Buildroot Archive on lore.kernel.org
 help / color / mirror / Atom feed
* [Buildroot] FFTW optimized for ARM and NEON FPU
@ 2015-02-24  3:57 guillaume william brs
  2015-02-24  9:44 ` Peter Kümmel
  2015-03-15 23:41 ` Yann E. MORIN
  0 siblings, 2 replies; 3+ messages in thread
From: guillaume william brs @ 2015-02-24  3:57 UTC (permalink / raw)
  To: buildroot

Hello,

I am working on a cortex-a9 (zynq SoC, mainly zc706)
I faced fairly slow computations of FFT using this library with the 
default configuration (20MFlops).

I modified package/fftw.mk to optimize the library compilation as long 
as an FPU is available,
NEON in this case: this increased the number of MFlops to 500-600.

-- 
guillaume william bres-saix
software engineer
NIST - Time & Frequency div.
325 Broadway, Boulder, CO 80305.

-------------- next part --------------
A non-text attachment was scrubbed...
Name: fftw.patch
Type: text/x-diff
Size: 665 bytes
Desc: not available
URL: <http://lists.busybox.net/pipermail/buildroot/attachments/20150223/11a9087c/attachment.bin>

^ permalink raw reply	[flat|nested] 3+ messages in thread

* [Buildroot] FFTW optimized for ARM and NEON FPU
  2015-02-24  3:57 [Buildroot] FFTW optimized for ARM and NEON FPU guillaume william brs
@ 2015-02-24  9:44 ` Peter Kümmel
  2015-03-15 23:41 ` Yann E. MORIN
  1 sibling, 0 replies; 3+ messages in thread
From: Peter Kümmel @ 2015-02-24  9:44 UTC (permalink / raw)
  To: buildroot

+FFTW_CONF_OPTS+= ARM_FLOAT_ABI=softfp

Shouldn't it use hardfp?
https://wiki.debian.org/ArmHardFloatPort/VfpComparison

Am 24.02.2015 um 04:57 schrieb guillaume william brs:
> Hello,
>
> I am working on a cortex-a9 (zynq SoC, mainly zc706)
> I faced fairly slow computations of FFT using this library
> with the default configuration (20MFlops).
>
> I modified package/fftw.mk to optimize the library
> compilation as long as an FPU is available,
> NEON in this case: this increased the number of MFlops to
> 500-600.
>
>
>
> _______________________________________________
> buildroot mailing list
> buildroot at busybox.net
> http://lists.busybox.net/mailman/listinfo/buildroot
>

^ permalink raw reply	[flat|nested] 3+ messages in thread

* [Buildroot] FFTW optimized for ARM and NEON FPU
  2015-02-24  3:57 [Buildroot] FFTW optimized for ARM and NEON FPU guillaume william brs
  2015-02-24  9:44 ` Peter Kümmel
@ 2015-03-15 23:41 ` Yann E. MORIN
  1 sibling, 0 replies; 3+ messages in thread
From: Yann E. MORIN @ 2015-03-15 23:41 UTC (permalink / raw)
  To: buildroot

Guillaume, All,

Sorry for the delay in the response...

On 2015-02-23 20:57 -0700, guillaume william brs spake thusly:
> I am working on a cortex-a9 (zynq SoC, mainly zc706)
> I faced fairly slow computations of FFT using this library with the default
> configuration (20MFlops).
> 
> I modified package/fftw.mk to optimize the library compilation as long as an
> FPU is available,
> NEON in this case: this increased the number of MFlops to 500-600.

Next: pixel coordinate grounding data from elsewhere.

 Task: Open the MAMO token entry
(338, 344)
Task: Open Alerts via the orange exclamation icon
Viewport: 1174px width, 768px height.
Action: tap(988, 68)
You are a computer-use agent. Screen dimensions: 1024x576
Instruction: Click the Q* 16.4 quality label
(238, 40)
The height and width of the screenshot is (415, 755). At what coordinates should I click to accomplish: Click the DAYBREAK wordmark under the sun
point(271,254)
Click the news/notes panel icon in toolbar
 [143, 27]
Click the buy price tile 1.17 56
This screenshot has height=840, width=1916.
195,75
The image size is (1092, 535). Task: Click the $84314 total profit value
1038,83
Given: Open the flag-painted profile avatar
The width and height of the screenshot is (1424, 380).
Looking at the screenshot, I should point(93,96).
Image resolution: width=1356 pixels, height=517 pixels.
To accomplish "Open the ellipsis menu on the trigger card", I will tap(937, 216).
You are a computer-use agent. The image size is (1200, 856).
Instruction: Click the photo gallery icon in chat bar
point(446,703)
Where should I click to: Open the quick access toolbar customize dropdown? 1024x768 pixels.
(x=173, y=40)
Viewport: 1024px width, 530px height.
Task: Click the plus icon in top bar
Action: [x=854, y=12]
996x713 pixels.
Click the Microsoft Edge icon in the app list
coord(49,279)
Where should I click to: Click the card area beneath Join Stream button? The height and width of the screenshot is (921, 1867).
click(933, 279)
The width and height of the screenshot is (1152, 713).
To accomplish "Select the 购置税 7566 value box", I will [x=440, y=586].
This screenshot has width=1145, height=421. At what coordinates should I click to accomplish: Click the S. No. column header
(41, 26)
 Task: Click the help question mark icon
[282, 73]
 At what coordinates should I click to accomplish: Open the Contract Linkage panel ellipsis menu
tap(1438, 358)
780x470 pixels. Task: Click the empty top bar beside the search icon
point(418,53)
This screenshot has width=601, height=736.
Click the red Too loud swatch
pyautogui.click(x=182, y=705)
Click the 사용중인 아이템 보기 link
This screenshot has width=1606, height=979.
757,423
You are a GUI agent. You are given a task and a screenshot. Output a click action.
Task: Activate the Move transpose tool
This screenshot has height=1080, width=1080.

There's recently been another attempt at making fftw more efficient:
    http://patchwork.ozlabs.org/patch/450317/

So, I've decided to have a look if we had other patches for fftw. And it
turned out there's yours! ;-)

So, I've hada look and have some comments, see below...

> -- 
> guillaume william bres-saix
> software engineer
> NIST - Time & Frequency div.
> 325 Broadway, Boulder, CO 80305.
> 

> --- fftw.mk	2015-02-23 19:20:04.849545269 -0700
> +++ fftw_fpu.mk	2015-02-23 19:26:47.598136607 -0700
> @@ -10,4 +10,17 @@
>  FFTW_LICENSE = GPLv2+
>  FFTW_LICENSE_FILES = COPYING
>  
> +ifeq ($(BR2_ARM_ENABLE_NEON),y)
> +FFTW_CONF_OPTS+= --enable-threads 

This should be conditional on BR2_TOOLCHAIN_HAS_THREADS; it has nothing
to do with NEON.

> +FFTW_CONF_OPTS+= --with-cpu=cortex-a9 
> +FFTW_CONF_OPTS+= --with-mode=arm 
> +FFTW_CONF_OPTS+= --enable-languages=c,c++ 

fftw does not seem to have such options...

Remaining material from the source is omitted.